Yeni bir yıl başladı. Geçen yılın en belirgin özelliği milletin mukaddeslerine saldıranlarla, hazinesini soyanların naralarının hırıltıya dönüşmüş olmasıdır. Hatırlayacaksınız, belki de insanlık tarihinin en yaman soygununu planlayanların foyaları meydana çıkmaya başlayınca bir taraftan bindirilmiş çetelerle etrafa dehşet saçıp, diğer taraftan her türlü şantaj vasıtalarıyla ağlarına düşürdüklerini lal ediyorlar ve milletin karşısında pişmiş kelle gibi sırıtıyorlardı. Gün geçtikçe keserin sapı dönmeye başladı birde baktık ki, ekranları denilen görüntülü saldırı ve savunma mekanizmalarının bir köşesinde "cumhuriyeti kollamada birinci gün" gibi bir ifade ile haftalar süren seviyesiz bir kampanya sürdürdüler. Kimler o camda arz-ı endam etmedi ki; adlarını anmak bile bende bulantı yapıyor, yazmayacağım. Herkes onları tanıyor, bu gün de zaman zaman izliyor. Neyse o ucuz bitirim naraları önce kısıldı sonra sümük salya görüntüler ve de hırıltılar...

Yakın zamanda buna benzer bir olaya daha tanık oluyoruz. Şimdilik sümük salya safhasındayız. Bakalım hırıltı aşamaları nasıl olacak? Tesadüf bu ya senenin bitmesine saatler kalmış bir demde, bir türlü tiraj tutturamayan her şeye razı bir dinozor konserve kutusundan hırıltılar yükseliverdi. Herhalde senenin bitmekte olması acil aşama seviyesine bu itilmişleri zorunlu kıldı. Ya da daha önce bir "hoş ser" tarafından naramsı hezeyanlar sadır olduğu için o ayağa uyuverdiler. Olsun canım, bakalım bu aziz ve arif millet bu illetin nasıl defterini dürecek göreceğiz. Artık sayarlar "cumhuriyeti korumakta bilmem kaçıncı gün".... Bunlar heç bunları geç... Fakat milletin güven duyduğu kişiler ve kuruluşlar, başta iktidar partisi olmak üzere bu tufaya gelirse yani milletin harem-i ismetine el uzatırsa, yani milletin mukaddeslerini siyasete alet ederse, en küçük bir biriminden siyasilerin adının karıştığı bir hırsızlık neşet ederse, işte o zaman yandı gülüm keten helva...

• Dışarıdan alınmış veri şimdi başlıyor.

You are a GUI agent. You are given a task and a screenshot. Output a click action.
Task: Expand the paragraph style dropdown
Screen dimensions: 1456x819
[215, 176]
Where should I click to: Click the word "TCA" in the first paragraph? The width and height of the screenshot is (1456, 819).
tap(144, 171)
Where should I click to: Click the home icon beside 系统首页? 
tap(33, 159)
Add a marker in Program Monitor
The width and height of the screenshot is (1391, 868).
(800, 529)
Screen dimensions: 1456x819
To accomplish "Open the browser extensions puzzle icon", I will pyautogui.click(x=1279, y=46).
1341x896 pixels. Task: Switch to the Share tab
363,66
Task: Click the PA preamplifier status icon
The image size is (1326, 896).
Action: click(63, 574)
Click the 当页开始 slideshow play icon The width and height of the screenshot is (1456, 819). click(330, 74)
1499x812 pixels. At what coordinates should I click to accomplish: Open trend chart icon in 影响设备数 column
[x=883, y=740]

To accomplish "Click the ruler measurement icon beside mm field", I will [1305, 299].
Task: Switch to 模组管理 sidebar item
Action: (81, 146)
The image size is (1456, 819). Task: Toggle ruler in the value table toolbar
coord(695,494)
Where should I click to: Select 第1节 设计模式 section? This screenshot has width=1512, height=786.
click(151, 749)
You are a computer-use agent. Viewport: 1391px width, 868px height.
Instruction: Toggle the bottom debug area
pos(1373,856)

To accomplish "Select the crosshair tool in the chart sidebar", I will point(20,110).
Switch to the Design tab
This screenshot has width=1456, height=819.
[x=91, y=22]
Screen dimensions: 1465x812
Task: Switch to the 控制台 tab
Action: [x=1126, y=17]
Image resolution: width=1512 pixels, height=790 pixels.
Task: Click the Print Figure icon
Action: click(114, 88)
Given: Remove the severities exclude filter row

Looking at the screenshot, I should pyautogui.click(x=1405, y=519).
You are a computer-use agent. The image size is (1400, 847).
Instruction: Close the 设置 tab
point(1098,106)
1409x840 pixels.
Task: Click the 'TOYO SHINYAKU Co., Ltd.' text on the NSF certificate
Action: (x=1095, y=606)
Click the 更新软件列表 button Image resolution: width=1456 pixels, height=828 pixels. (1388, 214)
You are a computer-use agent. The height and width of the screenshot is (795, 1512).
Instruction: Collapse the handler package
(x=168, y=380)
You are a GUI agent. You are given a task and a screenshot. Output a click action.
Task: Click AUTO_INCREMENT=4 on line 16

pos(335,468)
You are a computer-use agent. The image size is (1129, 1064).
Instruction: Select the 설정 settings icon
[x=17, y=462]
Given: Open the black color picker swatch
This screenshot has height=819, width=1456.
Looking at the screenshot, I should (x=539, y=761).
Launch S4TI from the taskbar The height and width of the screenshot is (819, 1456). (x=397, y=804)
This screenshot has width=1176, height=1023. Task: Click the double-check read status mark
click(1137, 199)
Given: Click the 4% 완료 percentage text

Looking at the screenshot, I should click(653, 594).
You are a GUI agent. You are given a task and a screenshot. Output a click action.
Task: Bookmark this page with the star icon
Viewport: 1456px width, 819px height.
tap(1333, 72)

Yeni yıl için başbakana organize işlerle ilgili yeni bir konseptten bahsetmek isterim. Bakınız şu sokak çeteleri şöyle yaptı, böyle yaptı haberleri sıklaşıyor ya; onların hem kesafeti hem de hedefleri değişecek. Bu gün hastane okul basan bu çeteler, yarın devlet dairesi hatta karakol basacaklar. Hem de İstanbul ve Ankara gibi şehirlerin göbeğinde. Nereden mi biliyorum? Çarşambadan sonra Perşembe gelirde oradan...

Bu satırların yazarı bundan bir yıl kadar önce "kapkaç" olayı diye adlandırılan olayların bir örgüt işi olduğunu ve maalesef güneydoğunun istismara elverişli ahvalinin bunda önemli bir rol oynadığını da ifade etmişti.

Sayın başbakan şimdi bir düşünün; ölünce hesabını soran olmayacak, başını okşayıp tahrik edici ve güven verici birkaç sözle bütün damarlarına adrenalinin hücum edeceği, üstelikte cezai ehliyeti olmayan hem de sokak çocukları diye acınacak halleriyle algılanan bu bireyler; biraz "balilenir", biraz "haplanırsa" neler yapmazlar ki... Zaten istenen de toplumda ciddi bir kaos endişesi meydana getirip bu işi bitirmek değil mi?

Sayın Başbakan gel sen bu işe kafa yor, ferahından verenlerle rehavete kapılma. Herkese mutlu bir yıl diliyorum.